Sexta-feira gorda e sexta feira-magra. E foi isso que aconteceu, mas completamente ao contrário: da vantagem de um ponto desejada e dada como quase certa a norte, apareceu uma vantagem de sete pontos.

Mas sexta-feira gorda também por aquele espetáculo escaldante de um estádio a assistir a um festival indecoroso de tochas e outros objetos incandescentes a arder sobre o relvado, onde apenas se devia jogar à bola.

Obviamente que isso obrigou a interrupções do jogo, com aquelas consequências nefastas para jogadores, árbitros, adeptos dignos desse nome e amantes do futebol, desses que ainda o levam a sério.

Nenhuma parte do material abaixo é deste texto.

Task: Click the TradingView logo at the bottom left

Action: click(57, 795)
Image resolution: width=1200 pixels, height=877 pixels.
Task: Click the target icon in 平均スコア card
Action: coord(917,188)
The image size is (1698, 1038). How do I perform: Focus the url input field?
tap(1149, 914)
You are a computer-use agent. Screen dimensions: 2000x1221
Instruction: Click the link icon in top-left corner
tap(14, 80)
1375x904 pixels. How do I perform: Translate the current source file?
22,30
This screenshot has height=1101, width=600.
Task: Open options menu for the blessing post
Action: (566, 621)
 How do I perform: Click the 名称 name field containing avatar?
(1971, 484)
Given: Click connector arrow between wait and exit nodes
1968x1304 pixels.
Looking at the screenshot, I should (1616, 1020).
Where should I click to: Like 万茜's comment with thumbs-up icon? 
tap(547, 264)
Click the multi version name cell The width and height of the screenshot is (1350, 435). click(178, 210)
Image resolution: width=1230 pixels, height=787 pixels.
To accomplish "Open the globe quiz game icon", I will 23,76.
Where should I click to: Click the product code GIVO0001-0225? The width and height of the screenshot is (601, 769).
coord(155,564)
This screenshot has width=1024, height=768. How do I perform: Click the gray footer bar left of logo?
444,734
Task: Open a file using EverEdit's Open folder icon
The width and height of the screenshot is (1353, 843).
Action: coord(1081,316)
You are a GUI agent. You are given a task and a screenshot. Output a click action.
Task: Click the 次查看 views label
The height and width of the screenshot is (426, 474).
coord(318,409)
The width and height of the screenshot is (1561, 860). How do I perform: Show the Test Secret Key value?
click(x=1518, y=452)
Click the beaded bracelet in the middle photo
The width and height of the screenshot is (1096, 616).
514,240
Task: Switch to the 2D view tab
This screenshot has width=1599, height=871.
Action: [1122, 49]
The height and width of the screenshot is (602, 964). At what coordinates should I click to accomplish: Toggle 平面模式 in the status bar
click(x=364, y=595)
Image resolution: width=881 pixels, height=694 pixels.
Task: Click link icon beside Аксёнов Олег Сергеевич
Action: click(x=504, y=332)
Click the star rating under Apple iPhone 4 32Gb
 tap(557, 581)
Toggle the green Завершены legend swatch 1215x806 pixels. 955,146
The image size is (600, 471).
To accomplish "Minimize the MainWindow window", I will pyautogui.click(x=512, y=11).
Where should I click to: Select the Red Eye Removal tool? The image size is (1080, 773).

Não é espetáculo inédito porque já foi visto em vários estádios e cada vez com mais frequência, sem que isso motivasse medidas sérias, para além das mornas palavras de condenação verbal de ocasião.

Parece que, finalmente, o governo se mostrou disponível para receber a Liga de Clubes na próxima semana. Já é muito tarde. Mas ao menos que ambos se foquem no problema sem interferências absurdas que têm impedido a limpeza geral que se impõe a todos os níveis do futebol.

Tradicionalmente, para quase todos os meios de comunicação e seus comentadores, dos mais conceituados aos menos considerados e menos conhecidos, o Benfica, mesmo ganhando, deixa sempre neles aquele amargo de boca, para não lhe chamar frustração verde e azul.

Pelo contrário, esses mesmos comentadores salientam sempre as virtudes do Porto e do seu treinador, mesmo exibindo fracas prestações e frequentes dificuldades em conseguir a vitória pela margem mínima.

O futebol português está inquinado e, sobretudo nas televisões, com os seus programas desportivos irracionais, onde impera o ódio, a arrogância, a violência verbal, o insulto e as ofensas pessoais gratuitas.

Perante tudo isto, a justiça desportiva e a justiça judiciária dão cobertura à mais incompreensível impunidade que, tal como no governo, as pessoas que nelas e nele se integram, são adeptos e ou suportes dos abusadores dos clubes que lhes dão votos e popularidade.

As coisas estão neste pé de anormalidade tal, que já não são as entidades referidas por si só, que vão solucionar nada. A gravidade é tal que se me afigura que só integrando o problema no mau funcionamento das instituições, daria motivo a que o Presidente da República tomasse a iniciativa de determinar medidas concretas para lhe colocar o devido fim.